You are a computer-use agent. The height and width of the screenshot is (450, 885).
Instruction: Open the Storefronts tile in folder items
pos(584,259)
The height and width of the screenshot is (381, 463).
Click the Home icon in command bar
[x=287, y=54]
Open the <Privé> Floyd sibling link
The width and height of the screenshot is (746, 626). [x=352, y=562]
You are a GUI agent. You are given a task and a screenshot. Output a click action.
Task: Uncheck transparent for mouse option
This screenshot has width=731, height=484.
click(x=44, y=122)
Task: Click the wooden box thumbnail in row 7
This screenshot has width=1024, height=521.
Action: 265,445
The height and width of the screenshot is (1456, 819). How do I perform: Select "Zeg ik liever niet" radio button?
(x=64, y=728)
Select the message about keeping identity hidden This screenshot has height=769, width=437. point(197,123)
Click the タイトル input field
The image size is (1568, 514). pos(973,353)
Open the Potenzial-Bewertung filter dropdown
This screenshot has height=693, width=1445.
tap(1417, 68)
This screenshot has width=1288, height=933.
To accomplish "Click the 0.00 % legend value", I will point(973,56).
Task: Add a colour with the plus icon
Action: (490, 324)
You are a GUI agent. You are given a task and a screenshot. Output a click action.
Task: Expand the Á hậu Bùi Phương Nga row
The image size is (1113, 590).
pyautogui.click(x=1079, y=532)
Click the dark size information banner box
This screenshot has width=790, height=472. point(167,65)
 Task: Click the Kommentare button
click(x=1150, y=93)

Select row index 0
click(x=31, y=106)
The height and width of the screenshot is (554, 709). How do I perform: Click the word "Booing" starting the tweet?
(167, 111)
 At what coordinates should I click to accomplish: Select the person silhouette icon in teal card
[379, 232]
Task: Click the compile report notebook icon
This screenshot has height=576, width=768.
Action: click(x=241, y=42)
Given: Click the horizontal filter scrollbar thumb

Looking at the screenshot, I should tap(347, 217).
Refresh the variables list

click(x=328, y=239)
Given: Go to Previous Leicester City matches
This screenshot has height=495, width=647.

--*--

What is needed> Output only the lines from the one that contains "The height and width of the screenshot is (1456, 819)." through the final line of the records, exactly as given.

Solution to this task>
The height and width of the screenshot is (1456, 819). How do I perform: Select "Zeg ik liever niet" radio button?
(x=64, y=728)
Select the message about keeping identity hidden This screenshot has height=769, width=437. point(197,123)
Click the タイトル input field
The image size is (1568, 514). pos(973,353)
Open the Potenzial-Bewertung filter dropdown
This screenshot has height=693, width=1445.
tap(1417, 68)
This screenshot has width=1288, height=933.
To accomplish "Click the 0.00 % legend value", I will point(973,56).
Task: Add a colour with the plus icon
Action: (490, 324)
You are a GUI agent. You are given a task and a screenshot. Output a click action.
Task: Expand the Á hậu Bùi Phương Nga row
The image size is (1113, 590).
pyautogui.click(x=1079, y=532)
Click the dark size information banner box
This screenshot has width=790, height=472. point(167,65)
 Task: Click the Kommentare button
click(x=1150, y=93)

Select row index 0
click(x=31, y=106)
The height and width of the screenshot is (554, 709). How do I perform: Click the word "Booing" starting the tweet?
(167, 111)
 At what coordinates should I click to accomplish: Select the person silhouette icon in teal card
[379, 232]
Task: Click the compile report notebook icon
This screenshot has height=576, width=768.
Action: click(x=241, y=42)
Given: Click the horizontal filter scrollbar thumb

Looking at the screenshot, I should tap(347, 217).
Refresh the variables list

click(x=328, y=239)
Given: Go to Previous Leicester City matches
This screenshot has height=495, width=647.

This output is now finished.